Hydrocephalus almost always requires surgery. There is no medication that can reliably reduce cerebrospinal fluid buildup over the long term.

The most common procedure is a shunt, a thin tube placed inside the brain’s ventricles that drains excess fluid to another part of the body, usually the abdominal cavity, where it gets absorbed naturally. The tube runs under the skin from the head down through the neck and chest to the abdomen. A small valve in the system regulates how much fluid drains. Shunts work well, but they’re permanent devices that can malfunction, become infected, or need replacement over time.

The other main option is a procedure where a surgeon creates a small opening in the floor of one of the brain’s ventricles, giving the trapped fluid a new pathway to flow and be absorbed. This approach works best for obstructive hydrocephalus and avoids the need for a permanent implant. It’s less invasive than a shunt and doesn’t carry the same long-term risk of device failure, but it isn’t suitable for every type of hydrocephalus.

Living With a Shunt

For many people with hydrocephalus, a shunt becomes a lifelong companion. The devices work reliably for years in many cases, but complications are common enough that anyone with a shunt needs to know the warning signs of trouble. About 22% of shunts require surgical revision over the first several years, and the majority of complications happen within the first year after placement. The overall complication rate in that first year is roughly 21 per 100 patients.

Infection is the most serious early risk, occurring in about 6% of cases. Signs of shunt malfunction or infection include new or worsening headaches, nausea, confusion, seizures, fever, or redness along the path of the tubing under the skin. If the valve drains too much fluid, it can cause a different set of problems, pulling the brain away from the skull and potentially causing bleeding. Any sudden change in symptoms in someone with a shunt warrants prompt imaging of the brain.

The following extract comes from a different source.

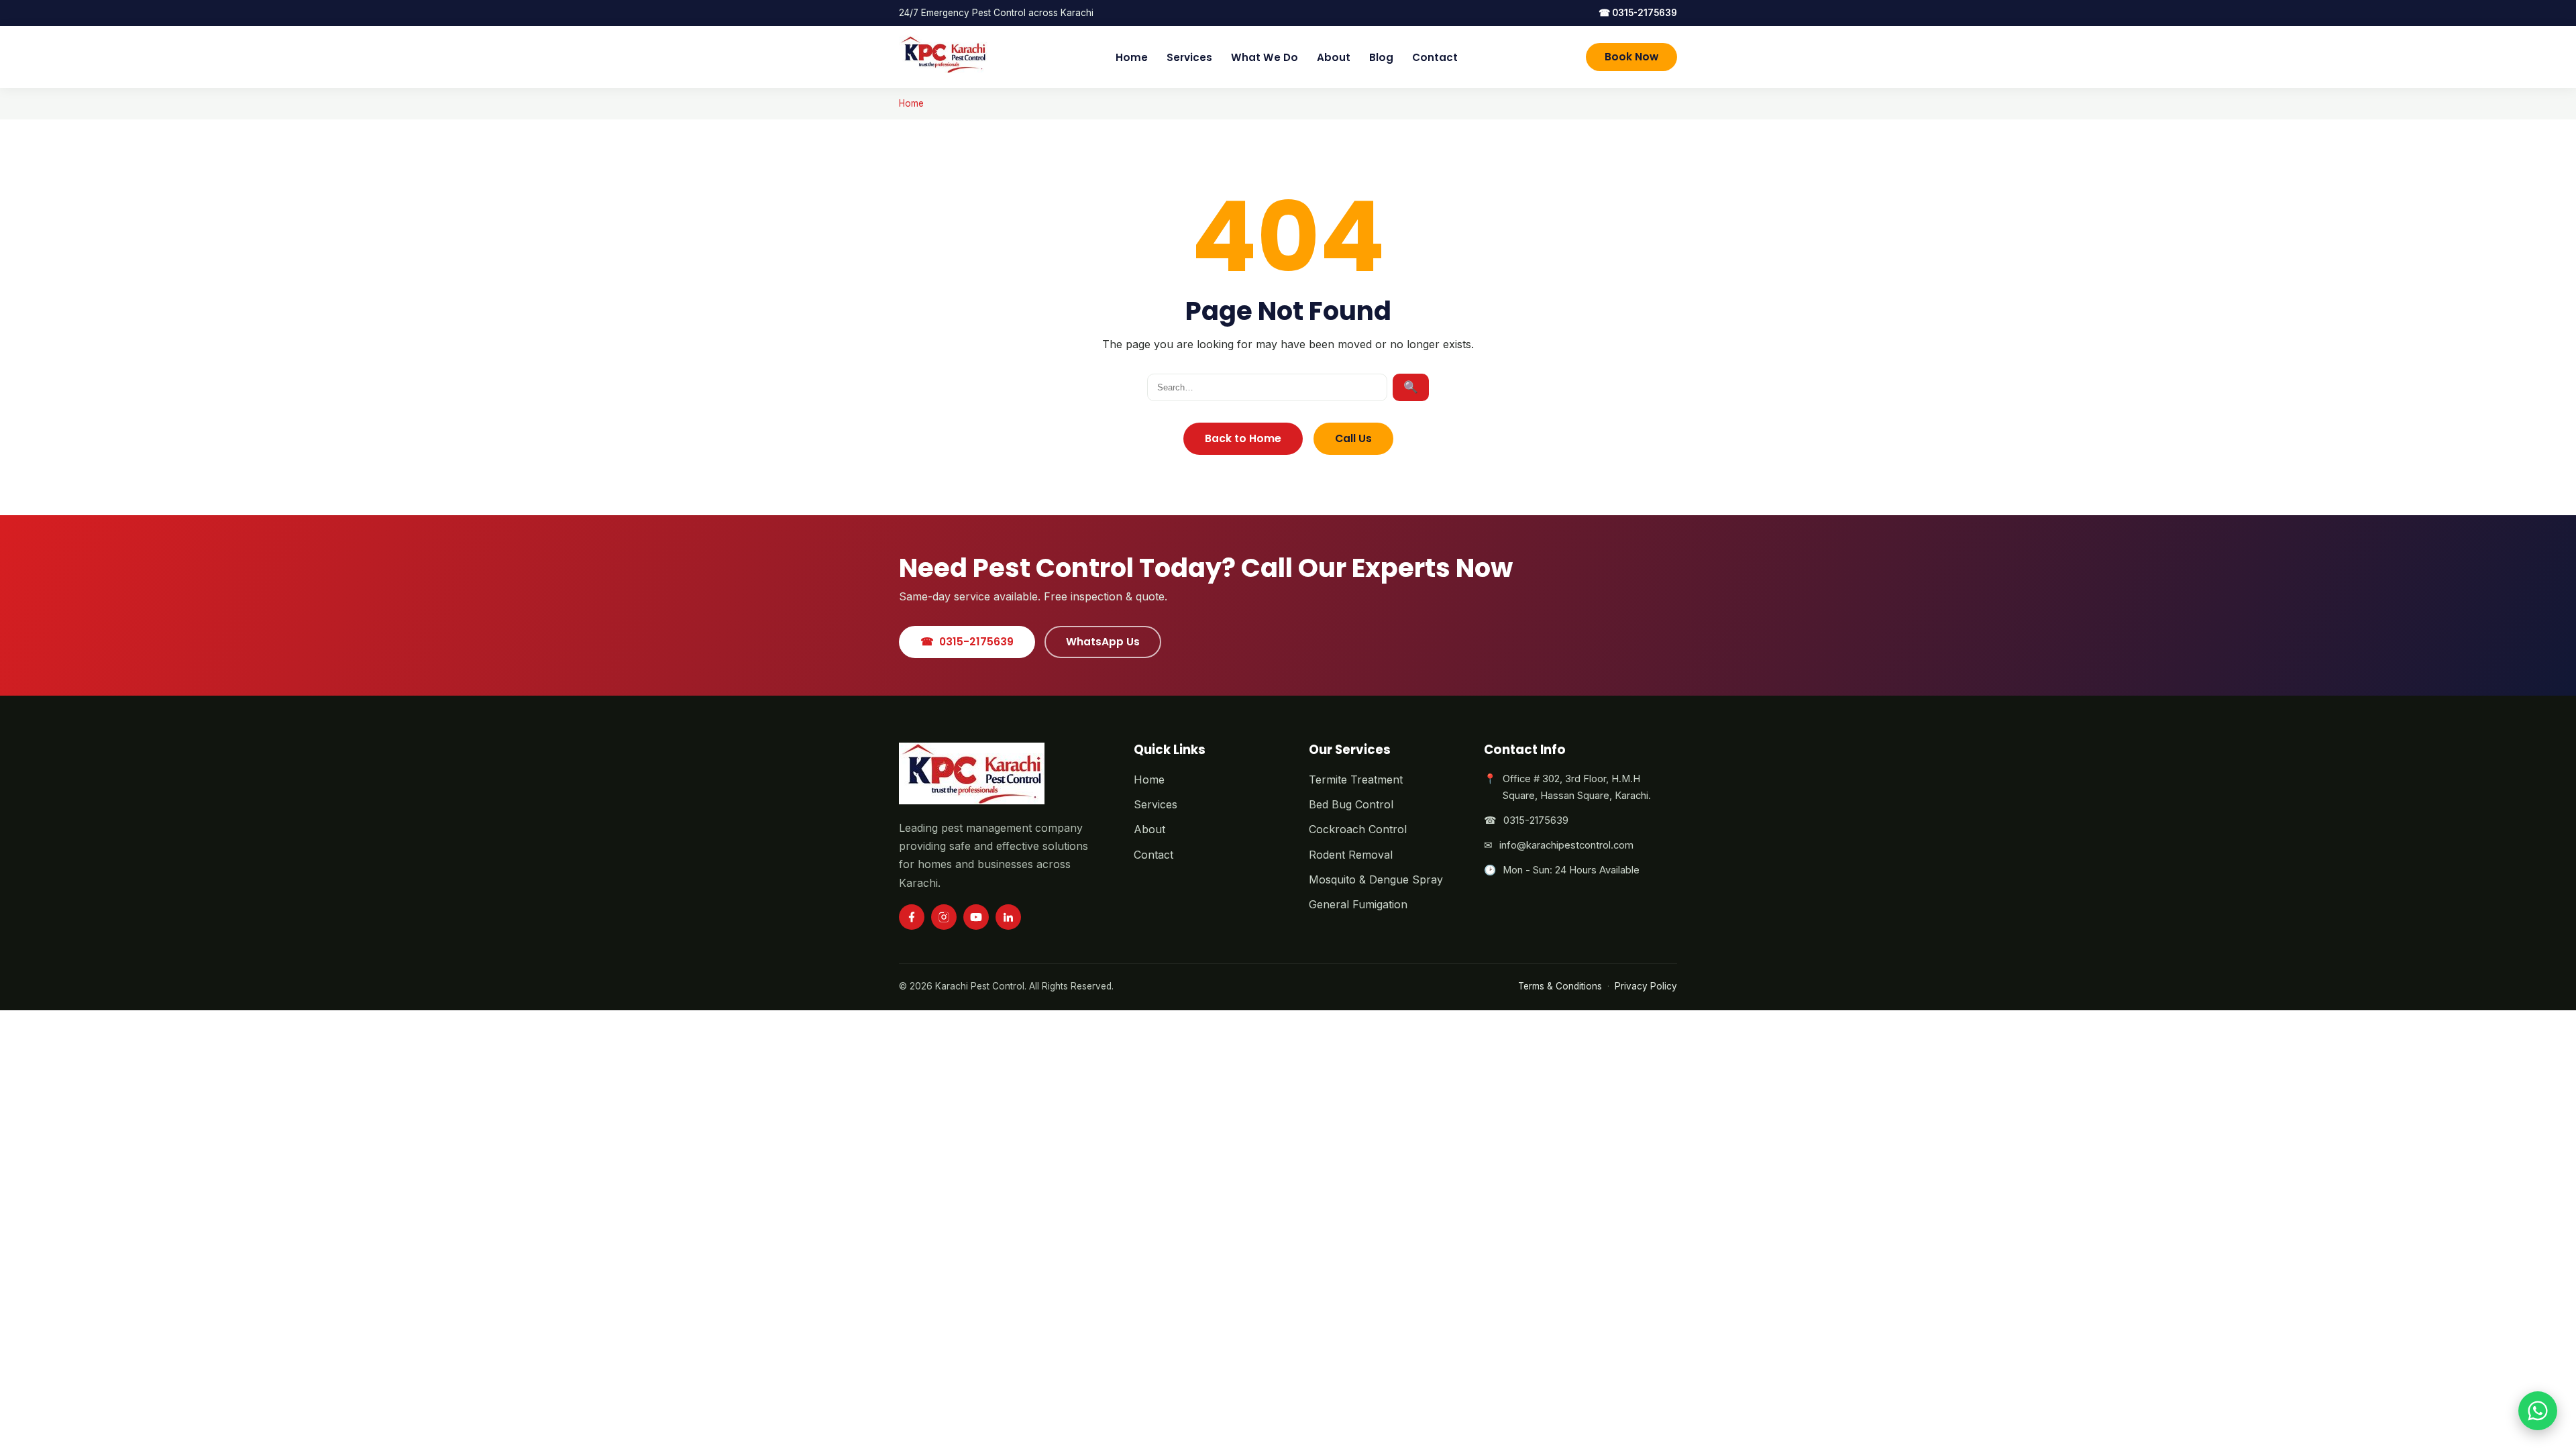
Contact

Children who receive shunts as infants typically need one or more revisions as they grow, since the tubing can become too short or shift position. Adults with shunts generally need fewer revisions, but the device still requires monitoring for the rest of their lives.

Outlook and Quality of Life

The prognosis for hydrocephalus depends heavily on the underlying cause, how early it’s caught, and how much brain tissue was affected before treatment. Many children treated early go on to live full, active lives with normal or near-normal intelligence, though some experience learning difficulties, problems with coordination, or vision issues that require ongoing support.

For older adults with normal pressure hydrocephalus, shunt surgery can dramatically improve walking, bladder control, and, to a lesser extent, cognitive function. The earlier the condition is identified and treated, the better the response tends to be. When memory loss has been present for a long time before treatment, it’s less likely to fully reverse.